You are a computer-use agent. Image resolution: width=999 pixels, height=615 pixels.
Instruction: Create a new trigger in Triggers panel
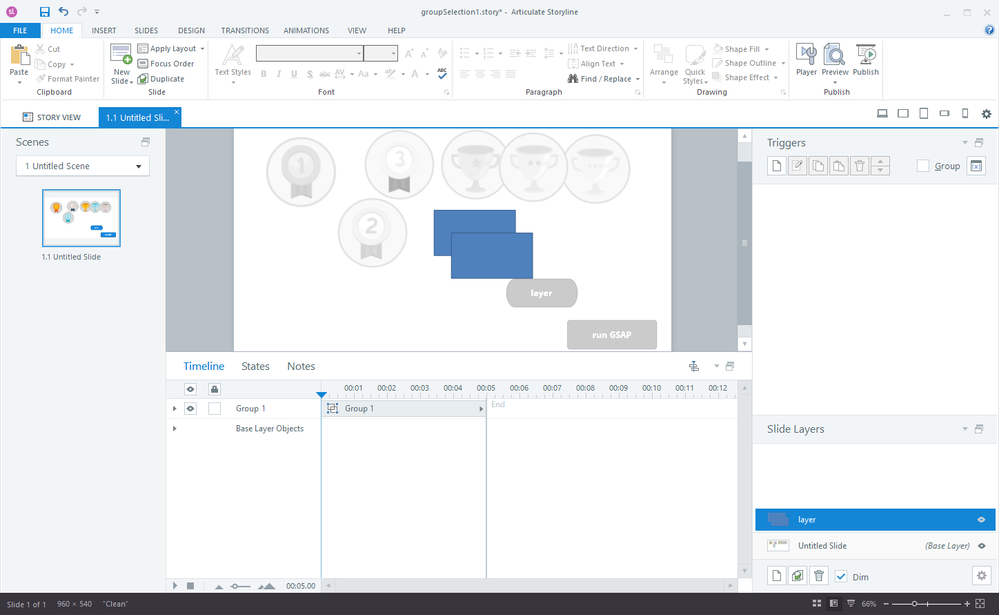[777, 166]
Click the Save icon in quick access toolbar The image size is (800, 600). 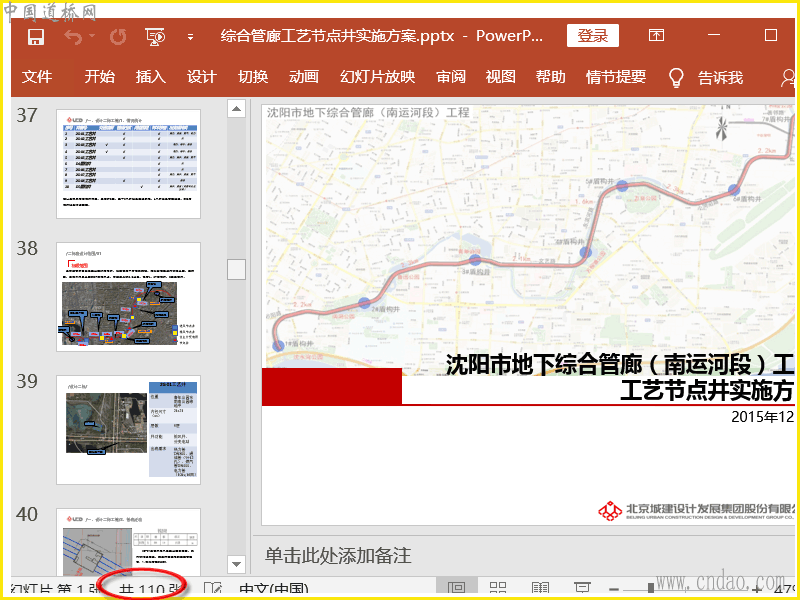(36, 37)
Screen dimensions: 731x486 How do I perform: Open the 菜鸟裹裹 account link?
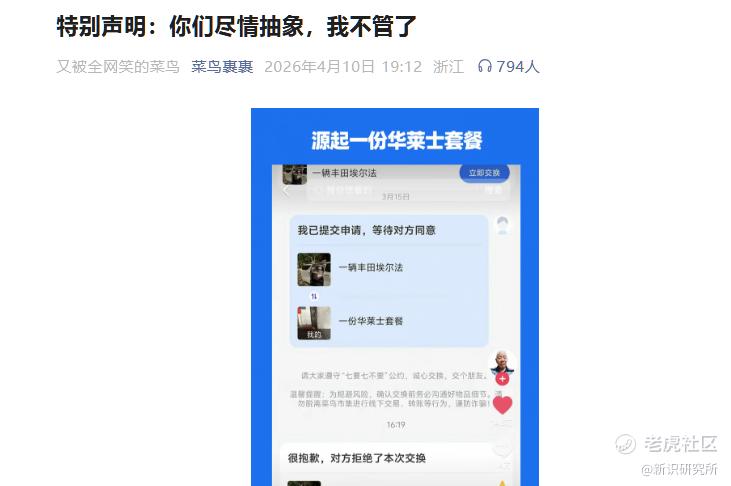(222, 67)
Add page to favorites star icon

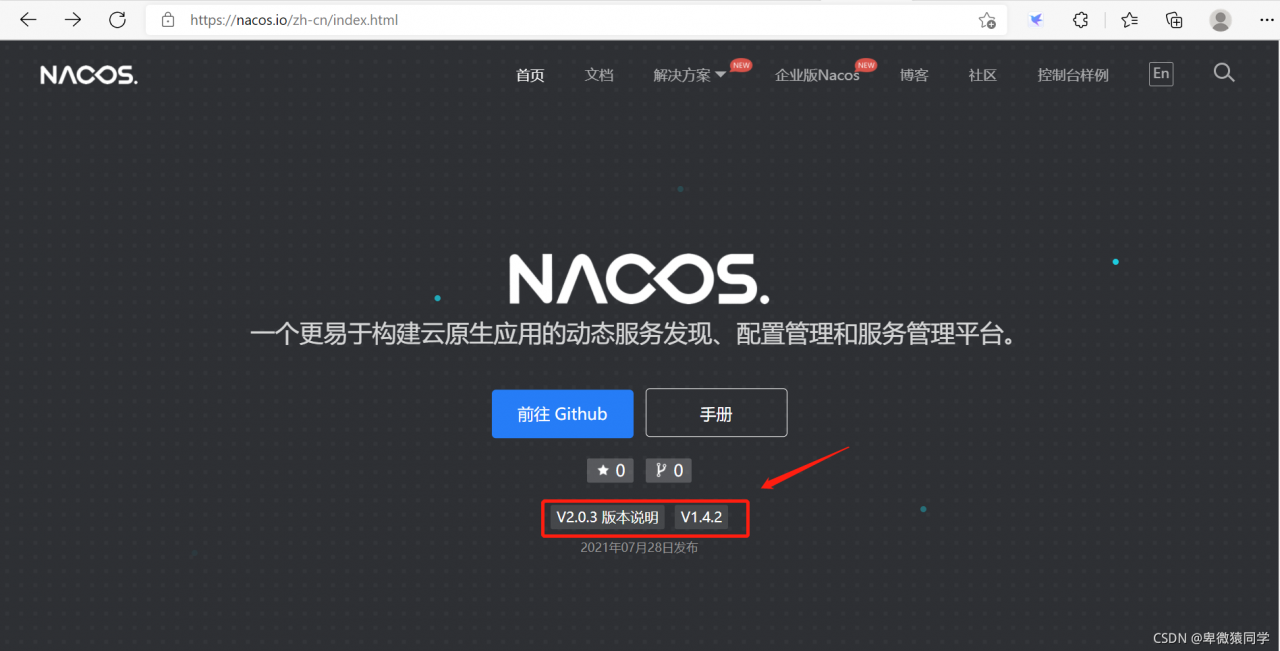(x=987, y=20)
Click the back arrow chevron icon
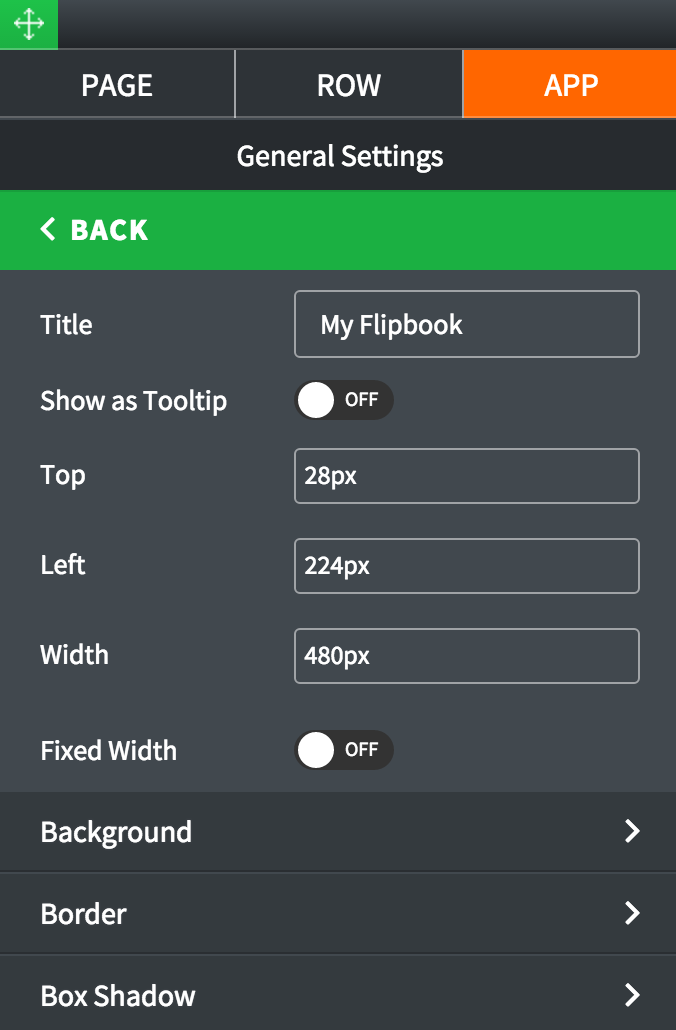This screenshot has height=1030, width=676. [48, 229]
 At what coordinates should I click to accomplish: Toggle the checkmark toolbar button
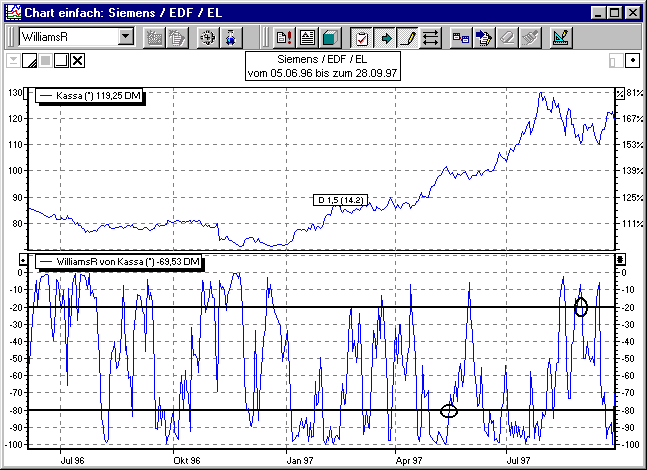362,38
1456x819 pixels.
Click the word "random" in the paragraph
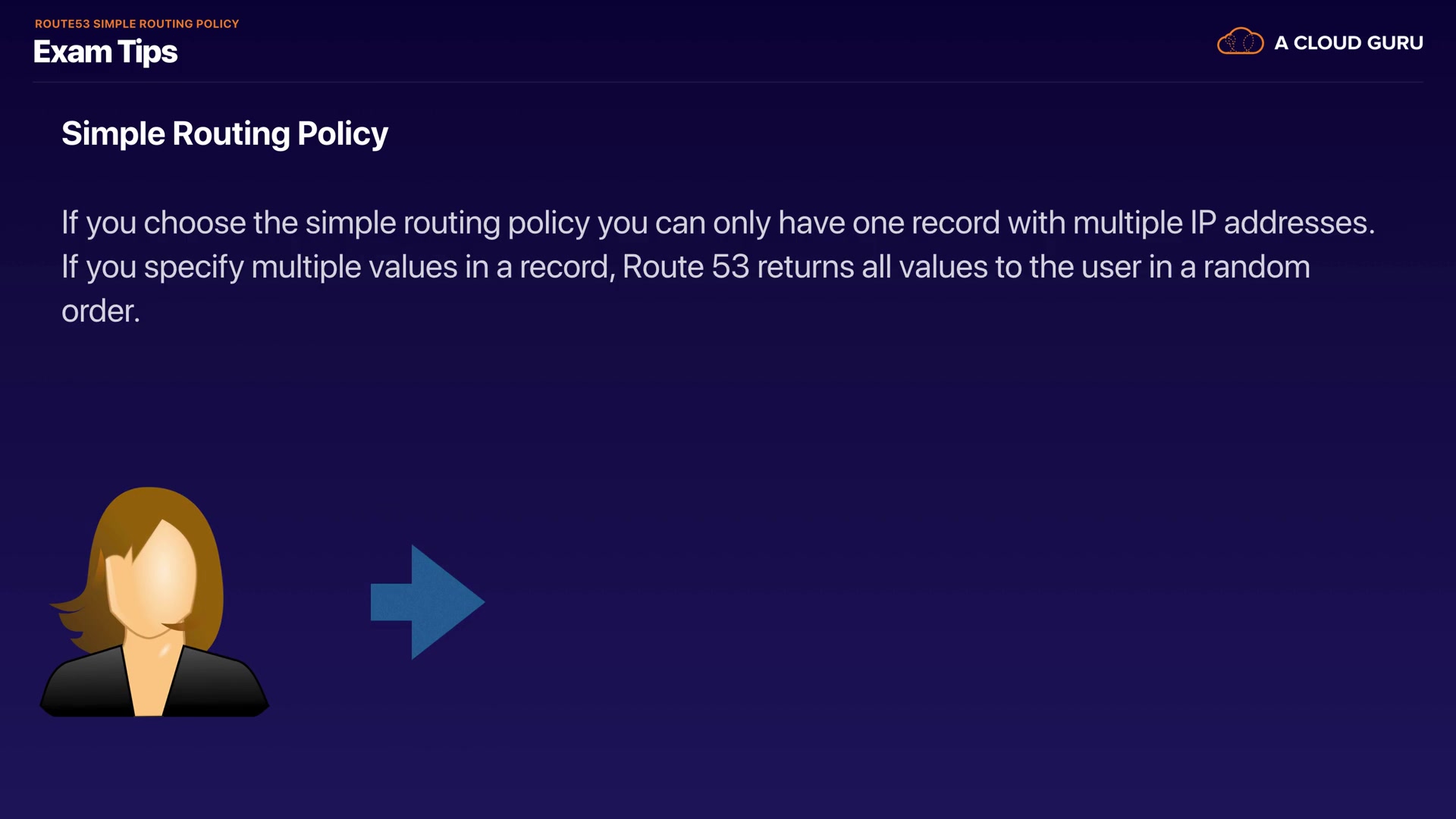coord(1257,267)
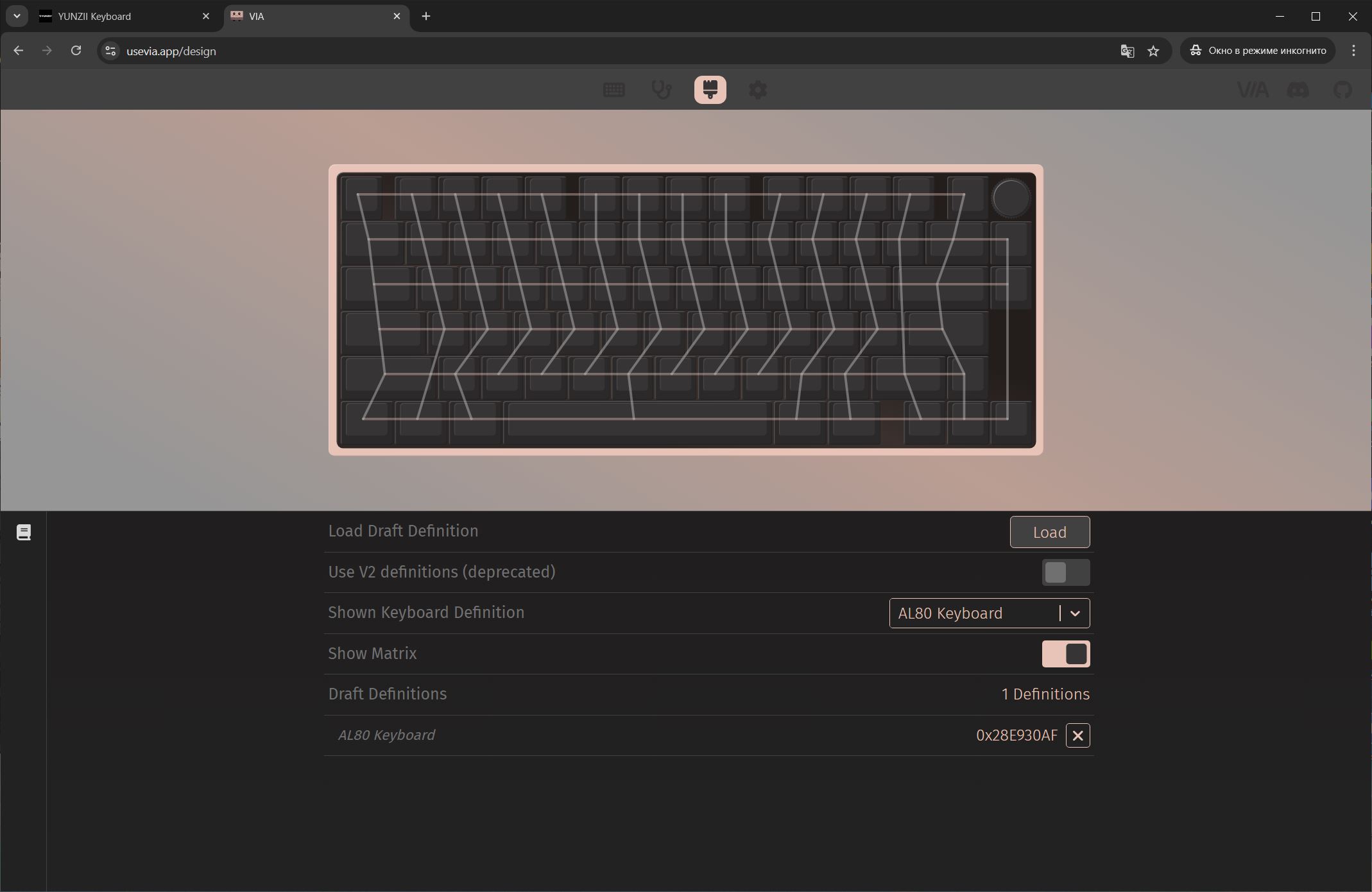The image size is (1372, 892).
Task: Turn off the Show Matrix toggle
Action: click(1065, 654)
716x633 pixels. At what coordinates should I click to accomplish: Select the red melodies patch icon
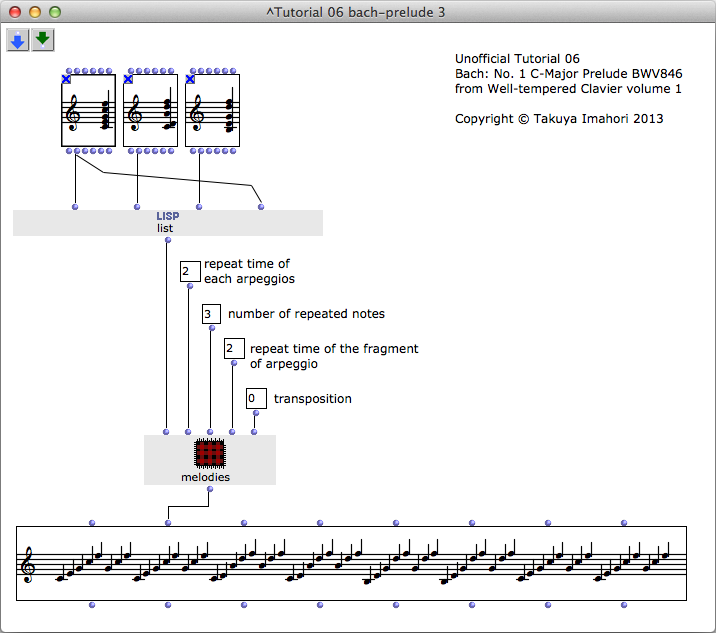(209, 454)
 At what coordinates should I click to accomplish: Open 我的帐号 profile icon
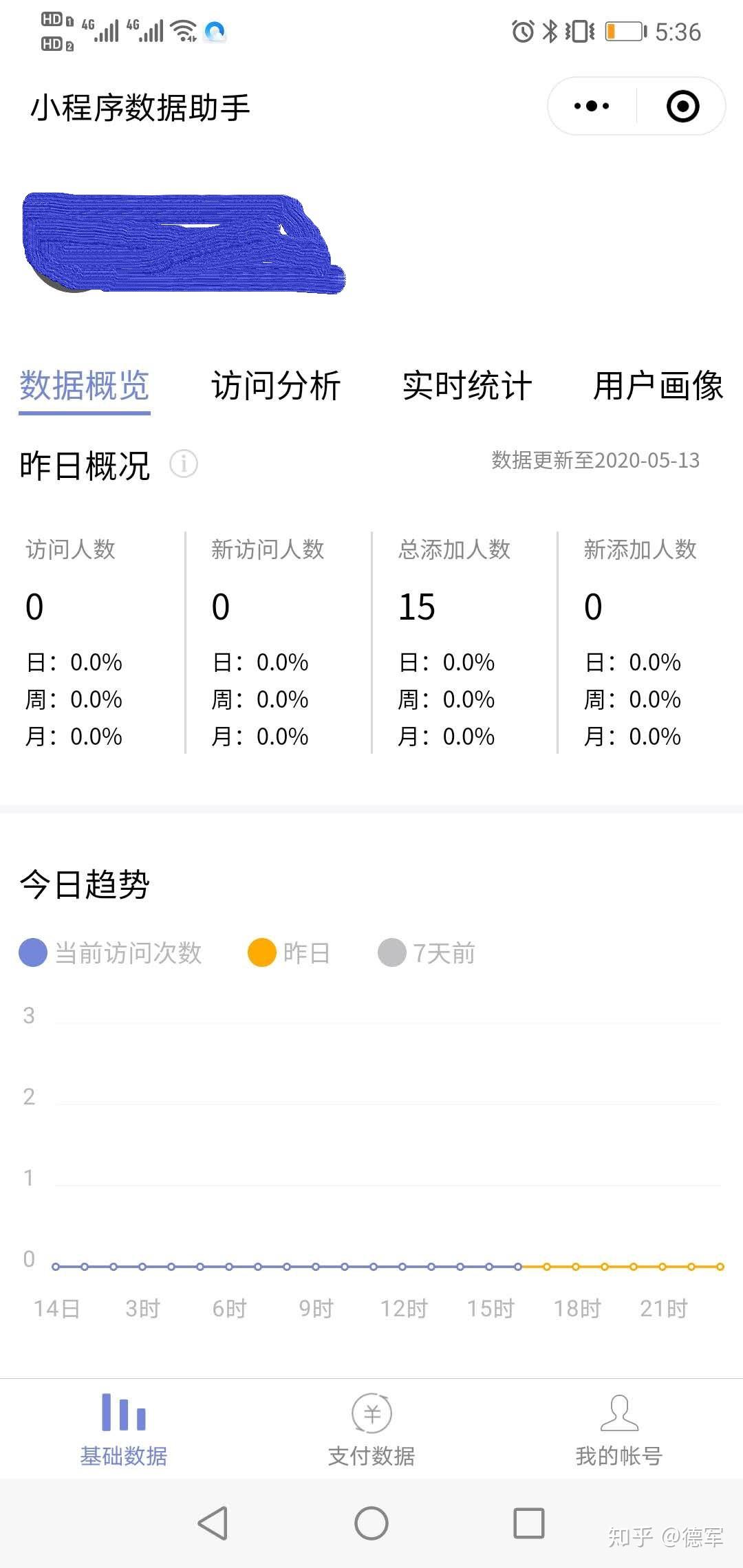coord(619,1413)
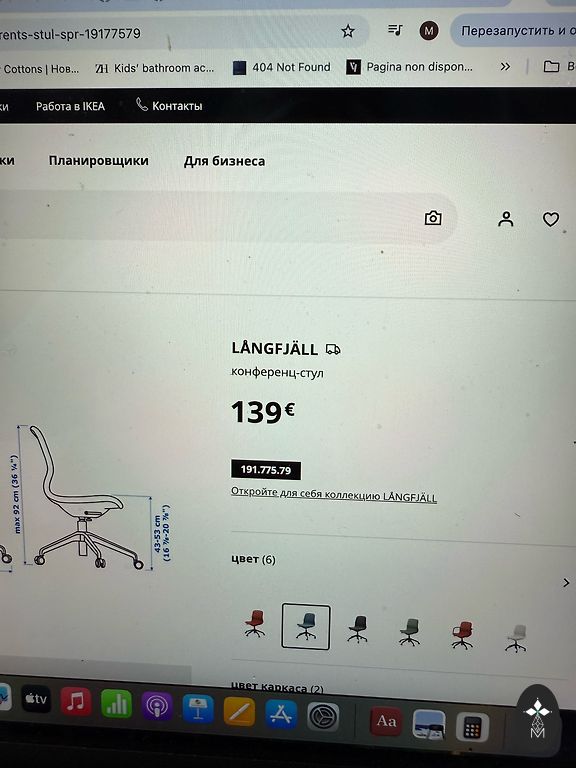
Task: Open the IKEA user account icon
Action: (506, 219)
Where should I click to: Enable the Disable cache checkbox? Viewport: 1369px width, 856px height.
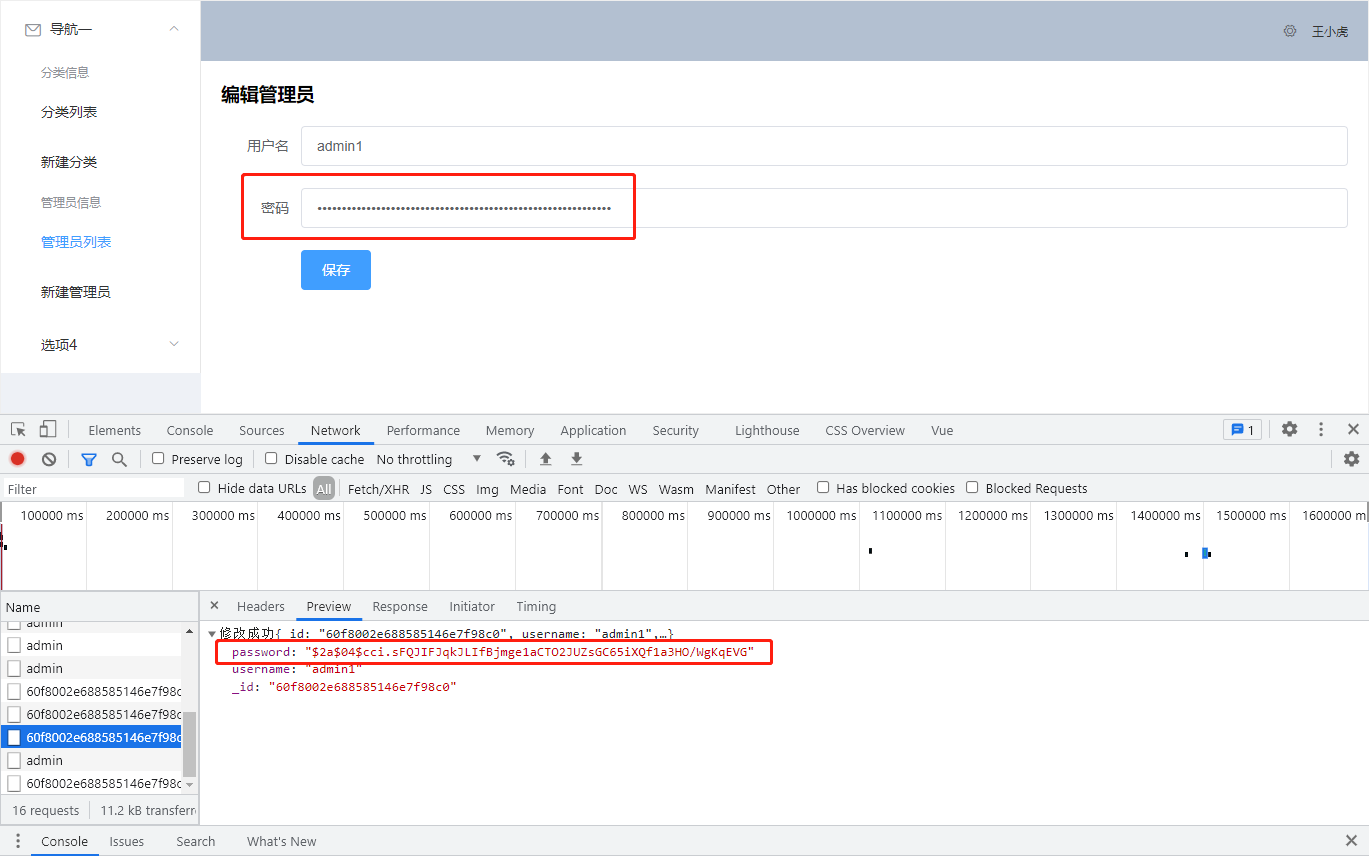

- _Exercise prompt_: Could you give again precisely the lines from the one containing "At what coordinates should I click to accomplish: Toggle" through the final line of the material above, both included, and no others, dropping the pictures?

- _Exercise output_:
 At what coordinates should I click to accomplish: Toggle the checkmark toolbar button
362,38
1456x819 pixels.
Click the word "random" in the paragraph
coord(1257,267)
The image size is (1372, 892).
Task: Turn off the Show Matrix toggle
Action: click(1065, 654)
716x633 pixels. At what coordinates should I click to accomplish: Select the red melodies patch icon
(209, 454)
 At what coordinates should I click to accomplish: Open 我的帐号 profile icon
coord(619,1413)
Task: Open the IKEA user account icon
Action: (506, 219)
Where should I click to: Enable the Disable cache checkbox? Viewport: 1369px width, 856px height.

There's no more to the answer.